In man’s mundane mental world there is no creation sans imitation –
which is why to some, it is so redundant, boring and unenlightening,
and which is how routine minds are kept from disintegrating.
 

Outer physical reality has a natural consistency upon which man unthinkingly relies;
his inner mental reality, upon which he also much depends,
has no such inherent coherence.
A man knows that the rocks in his yard will be the same today as they were yesterday, as will their atoms,
but from one day --  one minute to the next,
he has no such assurance that his wife’s attitude, or even his own,
will be likewise concordant.
 

Outer reality has a natural consistency;
man’s inner reality has none --  it must be begot,
and in this mental realm there is no creation sans imitation:
an arrangement that both allows for change
while not severely disturbing the status quo,
but the only part of that of interest to the few is the fact that
it restricts change --  and thus the explosive mental expansion they crave.
 

In the normal play of man’s inner reality there neither is, nor can there be
anything literally original, and ergo, truly creative;
everything new is derivative --  an altered imitation of something extant;
the actions of atoms are consistent from moment to moment by nature,
while those of men’s verbalized thoughts
(the only ones of even apparent significance in their lives)
seem so only by the repetitive use of familiar ones.
In the Arts periodically pops up attempted resistance via
painting that represents nothing in the outer reality;
music not confined to local scales and harmony;
writing that is gibberish and nonsensical,
but such are mere momentary notorieties and never become accepted;
                                         the familiar marches on.
 
 

Everyone is in favor of this;
no one wants to wake up every day not knowing if
water will still be flowing downhill and out their showerhead;
or if electrons will still be acting in such a way as to heat their toaster,
or if the personality of the person they went to bed with last night
will be the same one they find their self faced with in the morning;
nothing would destroy a man’s sanity faster than being in a world in which
everything he expected to happen --  failed to,
and the only world in which this treat exists is man’s mental one:
thus the overriding importance that everything which asserts  --  creative,
                                                     be in large --  imitative.
 
 

The mundane world’s so-called “thinkers” amount to this:
Amateur painters in the Louvre, making copies of the Old Masters --
….‘cept in this instance, there are no actual Masters --  only the amateurs.
The only artists shown in established galleries are those of the
Ouroboros School, (cannibalria generalus; plagiarirus incestius),
and by so doing is the public spared disruptive outrage,
and the march of progress kept civilized.
 
 

But the few born in a straightjacket,
who feel they are living in a fog which those around them do not notice,
they cannot tolerate an inner reality so constricted;
to realize their special aim requires unfettered creativity in thought,
but there is none to be found  --   not outside their self –
not out there amidst everyone else in the parade.
The degree of creative thought they actually need to reach their goal
would be thought totally unconnected to any thought they had ever had before --   which seems literally impossible given the physical dimensions of this universe
(as perceivable by mortal minds, at least);
there is no such thing as a thought that is totally independent from every other thought ever thought, but by god that is precisely what it takes to
ever awaken yours from the ignis fatuus realm in which it is now stifled.
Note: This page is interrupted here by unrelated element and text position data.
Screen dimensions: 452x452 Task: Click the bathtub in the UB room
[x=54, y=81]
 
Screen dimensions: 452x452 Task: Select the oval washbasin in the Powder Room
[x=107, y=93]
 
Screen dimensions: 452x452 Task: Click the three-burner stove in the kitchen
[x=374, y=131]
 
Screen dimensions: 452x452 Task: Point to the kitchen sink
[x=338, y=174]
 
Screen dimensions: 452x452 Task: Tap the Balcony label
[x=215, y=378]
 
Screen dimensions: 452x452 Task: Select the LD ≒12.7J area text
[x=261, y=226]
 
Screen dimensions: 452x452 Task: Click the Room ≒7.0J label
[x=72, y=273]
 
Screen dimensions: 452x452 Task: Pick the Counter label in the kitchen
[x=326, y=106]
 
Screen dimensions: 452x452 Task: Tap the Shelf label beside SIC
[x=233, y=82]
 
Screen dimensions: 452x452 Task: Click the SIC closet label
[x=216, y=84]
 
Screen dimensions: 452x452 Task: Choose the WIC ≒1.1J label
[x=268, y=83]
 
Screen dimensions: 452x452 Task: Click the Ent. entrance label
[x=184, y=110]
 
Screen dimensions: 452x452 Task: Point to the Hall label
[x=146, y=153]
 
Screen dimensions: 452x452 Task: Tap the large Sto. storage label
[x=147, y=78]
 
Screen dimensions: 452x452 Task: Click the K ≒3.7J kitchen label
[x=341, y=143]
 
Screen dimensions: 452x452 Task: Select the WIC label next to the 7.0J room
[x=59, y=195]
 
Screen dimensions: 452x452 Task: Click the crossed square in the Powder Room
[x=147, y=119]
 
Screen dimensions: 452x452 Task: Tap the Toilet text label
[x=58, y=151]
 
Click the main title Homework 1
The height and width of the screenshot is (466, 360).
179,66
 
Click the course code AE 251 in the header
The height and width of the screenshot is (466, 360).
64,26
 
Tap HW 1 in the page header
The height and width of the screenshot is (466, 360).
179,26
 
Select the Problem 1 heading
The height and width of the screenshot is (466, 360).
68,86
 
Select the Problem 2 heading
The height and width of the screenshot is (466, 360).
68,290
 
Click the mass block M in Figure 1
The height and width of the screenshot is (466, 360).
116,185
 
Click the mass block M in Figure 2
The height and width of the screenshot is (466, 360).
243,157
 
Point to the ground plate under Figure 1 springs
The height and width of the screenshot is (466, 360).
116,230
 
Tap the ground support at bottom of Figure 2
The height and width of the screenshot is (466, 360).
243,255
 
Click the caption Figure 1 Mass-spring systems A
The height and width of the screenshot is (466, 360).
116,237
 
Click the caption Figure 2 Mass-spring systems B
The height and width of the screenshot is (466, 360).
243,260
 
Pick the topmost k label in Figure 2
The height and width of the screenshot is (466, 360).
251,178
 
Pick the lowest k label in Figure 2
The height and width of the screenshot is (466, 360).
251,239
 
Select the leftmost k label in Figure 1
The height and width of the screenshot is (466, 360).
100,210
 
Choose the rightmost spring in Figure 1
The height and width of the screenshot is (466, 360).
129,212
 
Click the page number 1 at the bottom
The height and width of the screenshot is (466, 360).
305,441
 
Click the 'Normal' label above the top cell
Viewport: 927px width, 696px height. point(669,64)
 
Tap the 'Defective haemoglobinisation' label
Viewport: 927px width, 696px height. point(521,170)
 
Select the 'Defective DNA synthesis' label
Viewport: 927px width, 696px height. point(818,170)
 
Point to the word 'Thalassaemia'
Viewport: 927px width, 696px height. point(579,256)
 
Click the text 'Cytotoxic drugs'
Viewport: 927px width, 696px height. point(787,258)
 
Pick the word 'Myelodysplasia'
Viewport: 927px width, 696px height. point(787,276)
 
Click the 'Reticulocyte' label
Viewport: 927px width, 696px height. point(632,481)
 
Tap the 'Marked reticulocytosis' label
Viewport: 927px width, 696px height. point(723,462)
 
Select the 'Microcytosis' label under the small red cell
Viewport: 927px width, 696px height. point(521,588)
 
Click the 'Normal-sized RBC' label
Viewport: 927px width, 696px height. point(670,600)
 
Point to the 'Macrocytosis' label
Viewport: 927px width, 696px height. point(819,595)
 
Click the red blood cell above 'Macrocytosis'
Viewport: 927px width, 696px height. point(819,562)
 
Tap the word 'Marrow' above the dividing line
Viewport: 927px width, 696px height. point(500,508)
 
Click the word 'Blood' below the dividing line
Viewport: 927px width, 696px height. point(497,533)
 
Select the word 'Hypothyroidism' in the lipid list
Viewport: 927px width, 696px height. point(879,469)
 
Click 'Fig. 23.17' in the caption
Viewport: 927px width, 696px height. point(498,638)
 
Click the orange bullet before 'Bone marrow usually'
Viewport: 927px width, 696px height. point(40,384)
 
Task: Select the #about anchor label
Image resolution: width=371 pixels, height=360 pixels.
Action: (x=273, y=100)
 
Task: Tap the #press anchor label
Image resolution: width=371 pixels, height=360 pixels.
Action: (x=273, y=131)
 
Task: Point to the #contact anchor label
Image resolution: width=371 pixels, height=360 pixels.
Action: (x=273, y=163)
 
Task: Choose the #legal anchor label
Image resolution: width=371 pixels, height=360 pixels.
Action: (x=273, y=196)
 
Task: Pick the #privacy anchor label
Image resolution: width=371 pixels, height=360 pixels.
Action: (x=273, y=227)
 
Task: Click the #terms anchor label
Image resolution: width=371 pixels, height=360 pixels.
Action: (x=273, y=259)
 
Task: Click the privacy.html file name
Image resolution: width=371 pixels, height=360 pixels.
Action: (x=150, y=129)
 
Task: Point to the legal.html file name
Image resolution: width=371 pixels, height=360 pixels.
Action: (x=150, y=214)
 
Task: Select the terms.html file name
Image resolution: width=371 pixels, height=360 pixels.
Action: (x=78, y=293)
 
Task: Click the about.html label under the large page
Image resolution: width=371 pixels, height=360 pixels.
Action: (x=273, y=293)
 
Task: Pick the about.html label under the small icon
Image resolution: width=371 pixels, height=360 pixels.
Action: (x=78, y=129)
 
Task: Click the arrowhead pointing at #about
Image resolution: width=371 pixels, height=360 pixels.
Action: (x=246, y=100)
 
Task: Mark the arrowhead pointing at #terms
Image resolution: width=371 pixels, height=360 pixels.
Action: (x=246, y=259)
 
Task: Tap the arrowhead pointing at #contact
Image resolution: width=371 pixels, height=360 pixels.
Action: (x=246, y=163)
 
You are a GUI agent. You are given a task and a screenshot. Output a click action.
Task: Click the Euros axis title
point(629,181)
It is necessary --  yet seemingly not possible;
how can you have some thought that is not at least partially imitative-of,
and connected-to thoughts which men have already had?
It really does sound impossible  --   until you consider it more carefully;
what kinda of thought COULD be completely unrelated to any thought
you or anyone else has ever had before? --  what possible kind?! –
but there is one,
and its operational reality is coded in the very sentence
rhetorically questioning the possible existence of such:

                           The thought is right there amidst that jumble of words;
                                   grab it!  --  it’s the only creative one there is.
 
                                                                  J
 
 
 
 
 
 

What kind of snake indeed could swallow itself so completely that not nothing is left --
rather the full explanation of its prior apparent existence?
 
 
 
 
 

  …...caveat non compos goobers.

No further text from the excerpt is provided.